EXERCISE DETAILS
Your answer must be every line of the data that contains "screenshot".

MATERIAL PROVIDED

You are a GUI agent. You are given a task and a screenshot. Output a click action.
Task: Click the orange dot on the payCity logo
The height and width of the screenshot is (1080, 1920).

==

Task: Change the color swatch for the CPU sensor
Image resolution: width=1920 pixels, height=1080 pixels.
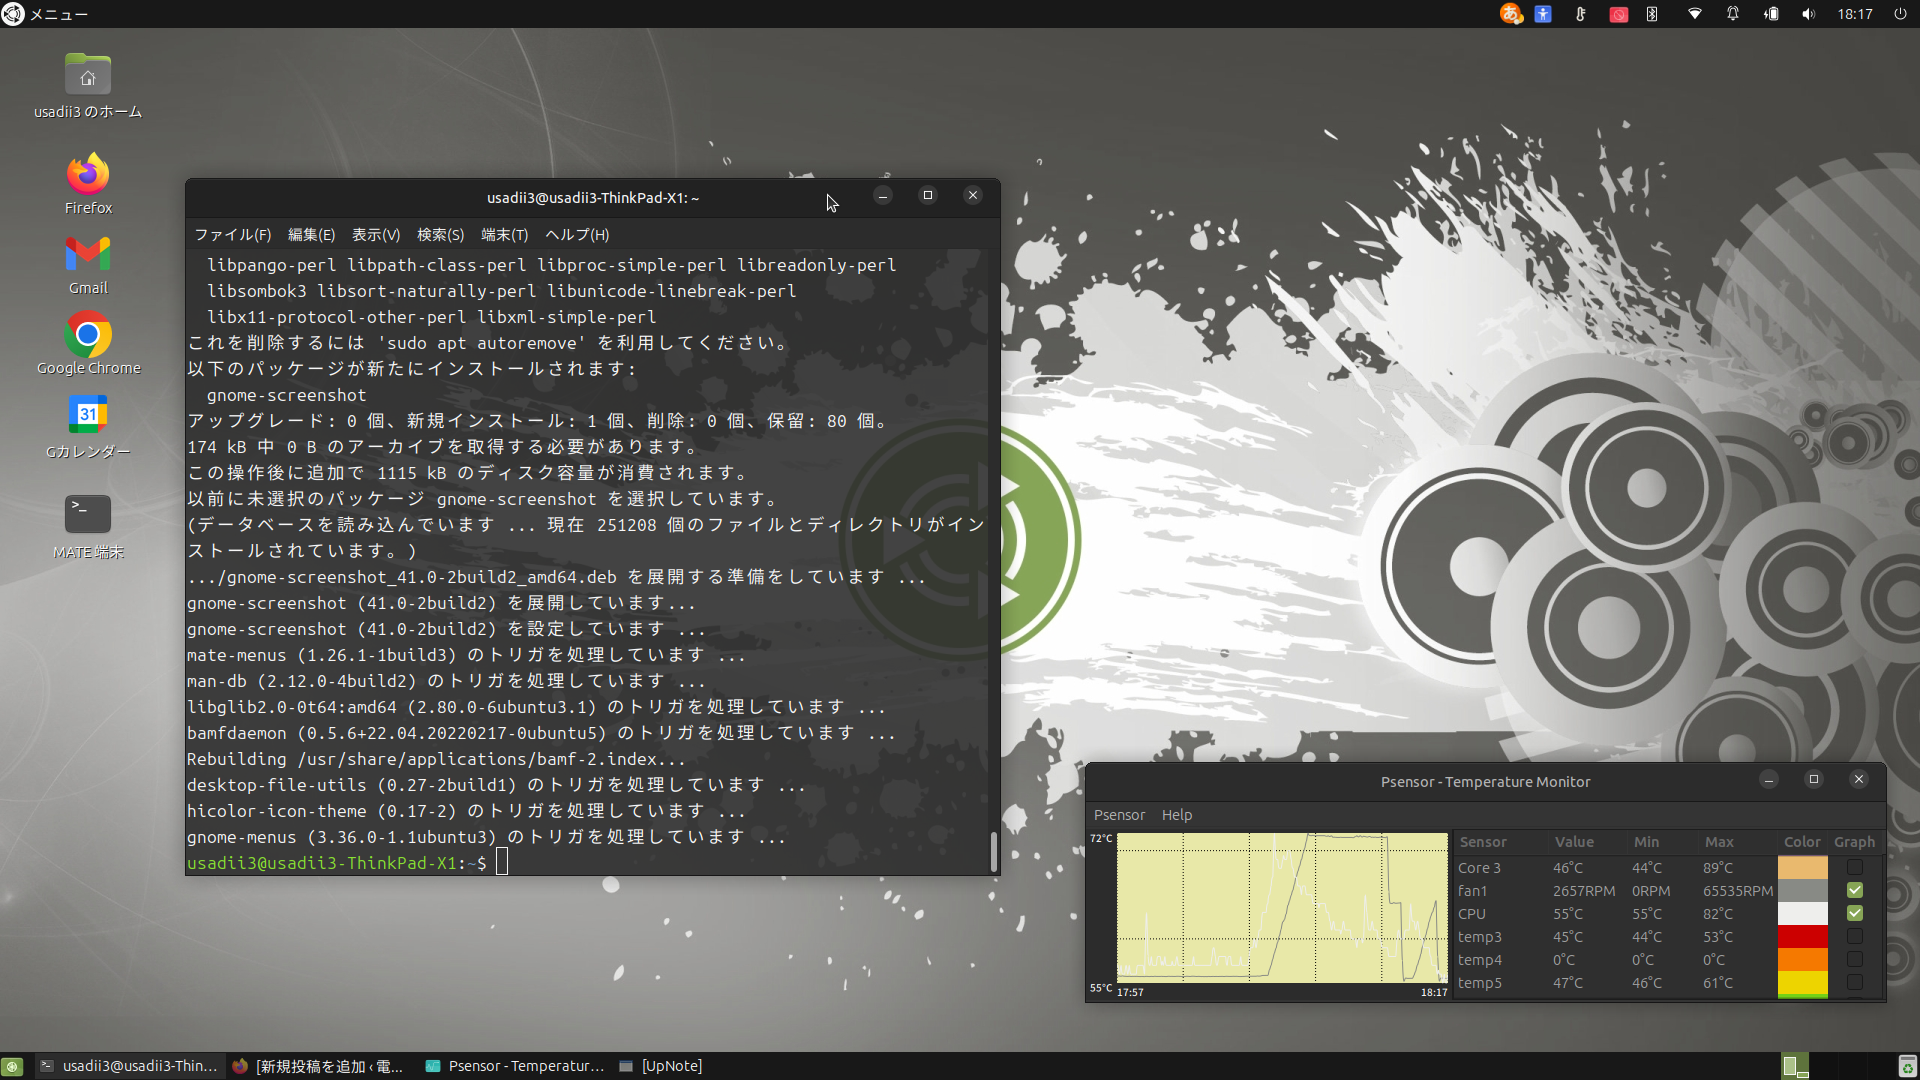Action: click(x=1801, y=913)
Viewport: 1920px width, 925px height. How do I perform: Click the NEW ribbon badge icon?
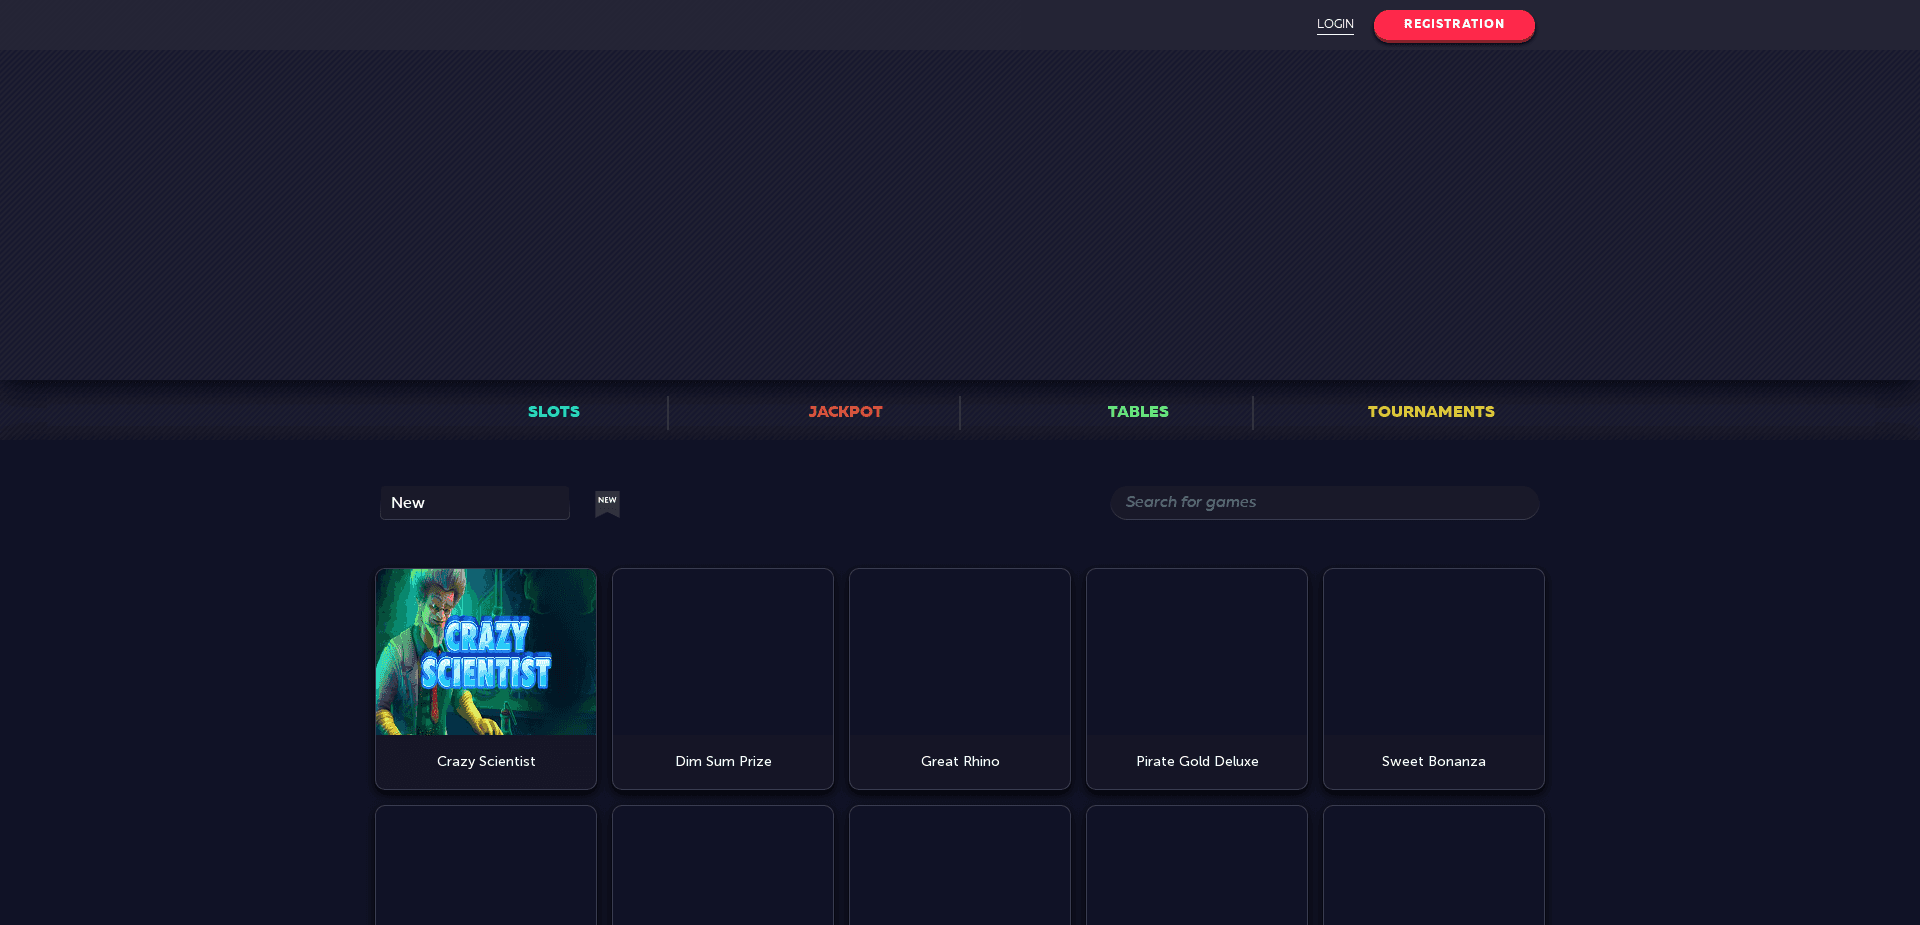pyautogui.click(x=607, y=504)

WRITTEN REPLY
You are a GUI agent. You are given a task and a screenshot. Output a click action.
The height and width of the screenshot is (1080, 1920).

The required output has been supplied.